Dr Mayra Bermudez Martinez: Group B Streptococcus (GBS) is one of the most common causes of severe neonatal infections. Early-onset GBS disease (GBS EOD) occurs during the first seven days after delivery; the majority of cases present in the first 24 hours of life, with symptoms of respiratory disease, sepsis and meningitis. Late-onset GBS disease (GBS LOD) develops after seven days to the third month of life.
Mortality of GBS EOD is about 10-30%, with the highest risk in preterm neonates. The most important factor predicting GBS EOD in neonates is GBS contact during vaginal delivery. The maternal colonisation rate is 10-30% in most European countries, and the transmission rate to newborns during delivery is 40-60%. Of those, 1-2% of term infants and 8% of preterm infants develop GBS EOD.
It is important to know that the GBS colonisation of the maternal genital tract can be transient, persistent or intermittent during pregnancy and most of the women colonised with GBS are asymptomatic. A timely and accurate identification of mothers with GBS colonisation at delivery is required, so that intrapartum antibiotics prophylaxis (IAP) can be administrated appropriately to reduce the risk of GBS transmission and related GBS EOD of the neonate.
The closer to delivery a bacteriological screening is performed, the greater its utility. However, on-site testing directly before delivery cannot be achieved by culture-based analysis, due to prolonged turnaround time, which is 24-48 hours. Now, a universal intrapartum screening using a fast and sensitive real-time PCR test can be achieved, identifying GBS-colonised women at the time of delivery, which is crucial for implementation of IAP.
Implementing IAP for GBS-colonised mothers can prevent more than 80% of GBS EOD. Beta-lactam antibiotics such as penicillin G, ampicillin and cefazolin remain the first-line drugs of choice for intrapartum prophylaxis. Penicillin-allergic women at high risk of anaphylaxis should receive alternative drugs such as clindamycin or vancomycin following antibiotic resistance testing. IAP should be initiated at least four hours before labour, to prevent mother-to-newborn transmission. Antepartum antibiotic prophylaxis several days before delivery is not recommended.
Until now, the strategies for prevention of GBS EOD were different between European countries. They included a riskbased strategy offering IAP to all women with recognised risk factors during labour; a screening strategy based on antenatal GBS culture analysis during the last trimester of pregnancy, generally between 35-37 weeks of gestation, and combinations of these two strategies.
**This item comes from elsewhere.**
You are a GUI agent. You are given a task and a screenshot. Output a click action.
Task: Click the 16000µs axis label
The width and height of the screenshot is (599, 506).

In 2013, the European consensus conference recommended a new strategy for IAP based on universal intrapartum GBS screening using a pointof- care nucleic acid amplification test (POCT).
A screening-based strategy with a universal intrapartum GBS screening using POCT real-time PCR allows exact identification of GBS-colonised women during labour and subsequent implementation of appropriate IAP. Antenatal culture-based testing several weeks before delivery can detect the majority of GBS-colonised patients; however, colonisation status varies throughout pregnancy, resulting in under and overestimation of GBS-colonised women at delivery. Always, a risk-based strategy for IAP is recommended; however, a risk-based strategy alone will miss approximately 40-60% of GBS-colonised patients.
Universal intrapartum GBS screening by POCT PCR is the base for sensitive identification of colonised women directly before delivery. Focusing on GBS-colonised women directly before labour can avoid under and overdiagnosis of GBS colonisation at the critical delivery time.